**Exercise requirements:** Find the line containing "Where should I" in the material below, then please transcribe it and each line after it exactly, without the pictures.

**Records provided:**
□ □ □ □ □ □ □

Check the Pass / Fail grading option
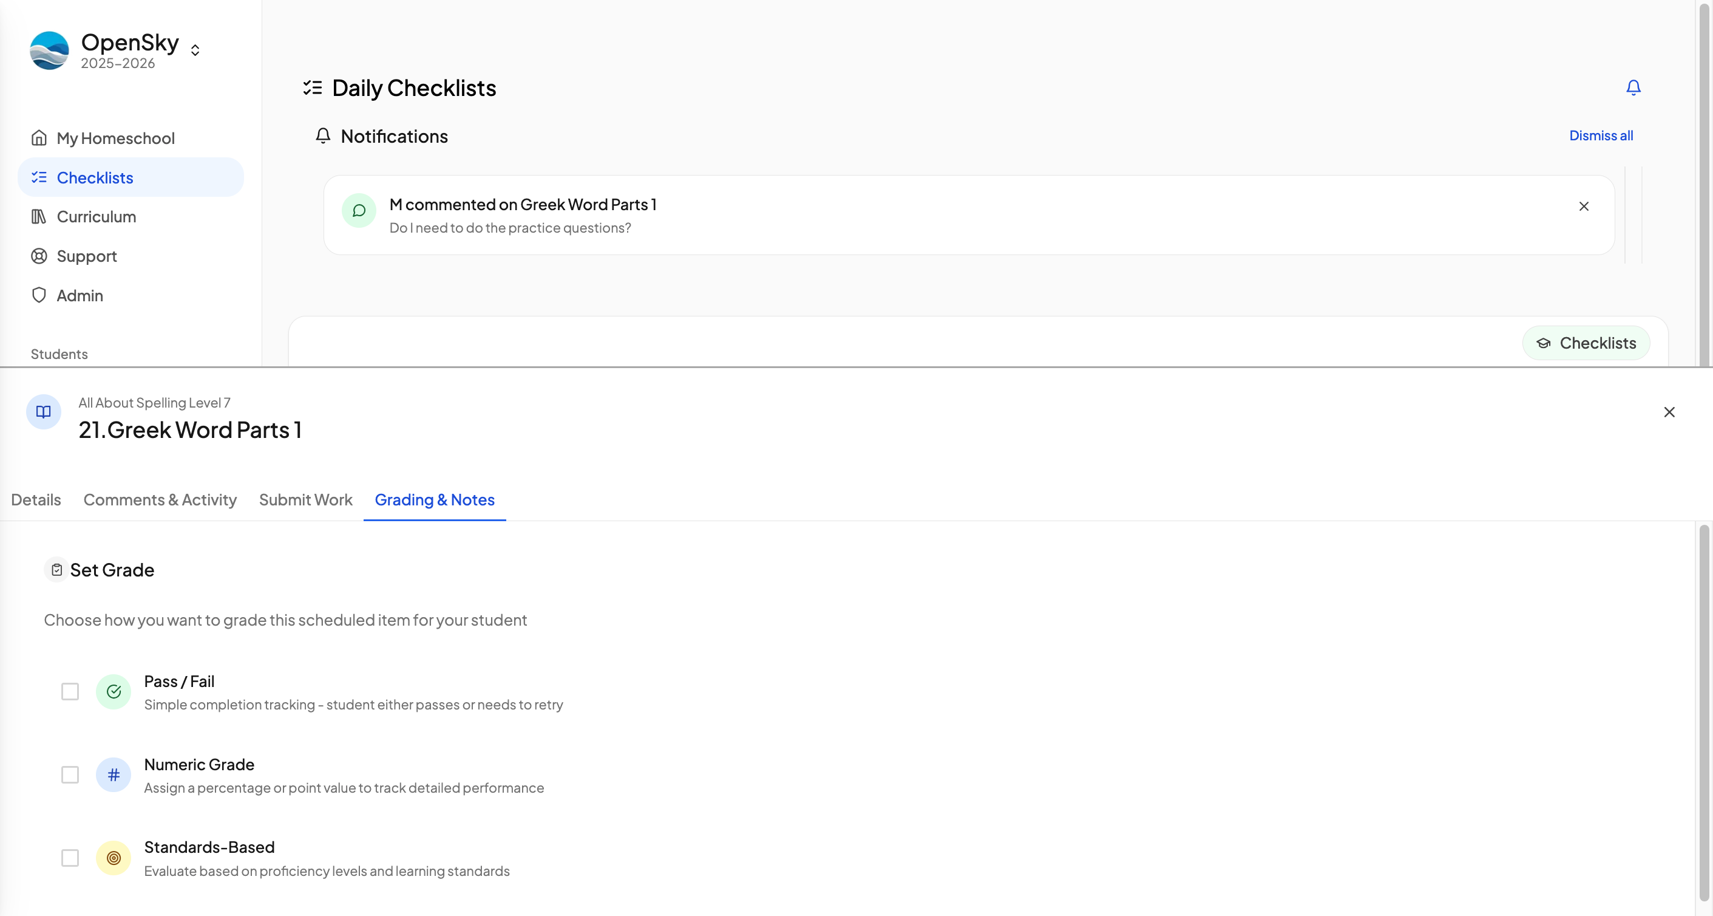 70,692

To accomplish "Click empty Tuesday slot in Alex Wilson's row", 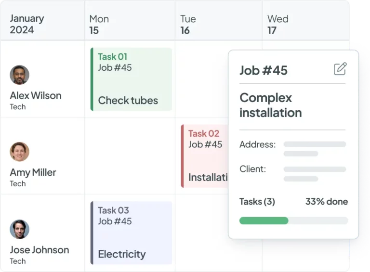I will pyautogui.click(x=201, y=79).
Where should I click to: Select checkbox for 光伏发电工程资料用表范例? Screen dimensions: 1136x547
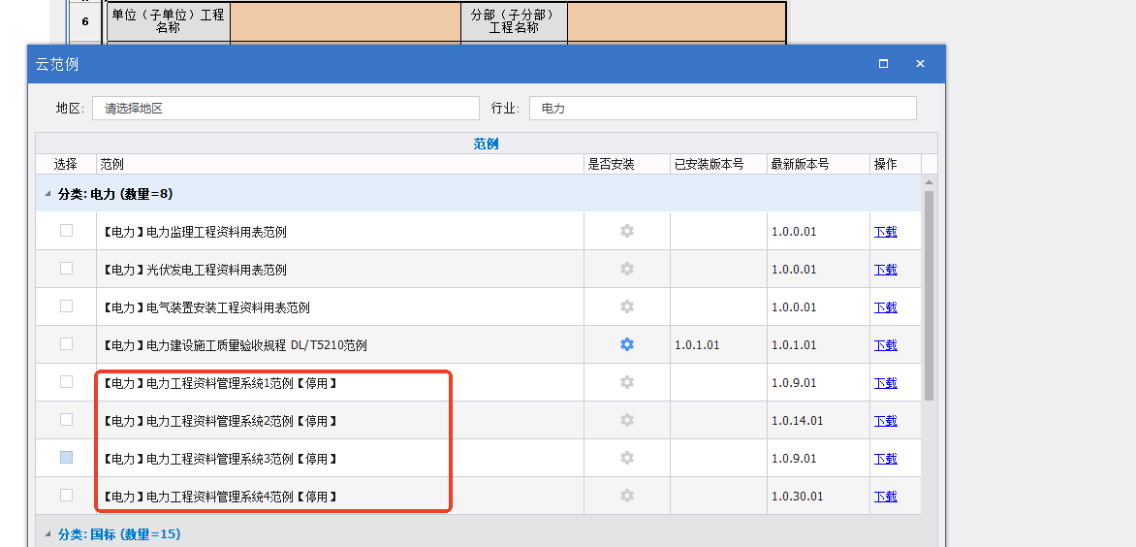66,269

□ □ □ □ □ □ □

**Written response:**
Where should I click to: Select checkbox for 光伏发电工程资料用表范例? Screen dimensions: 1136x547
66,269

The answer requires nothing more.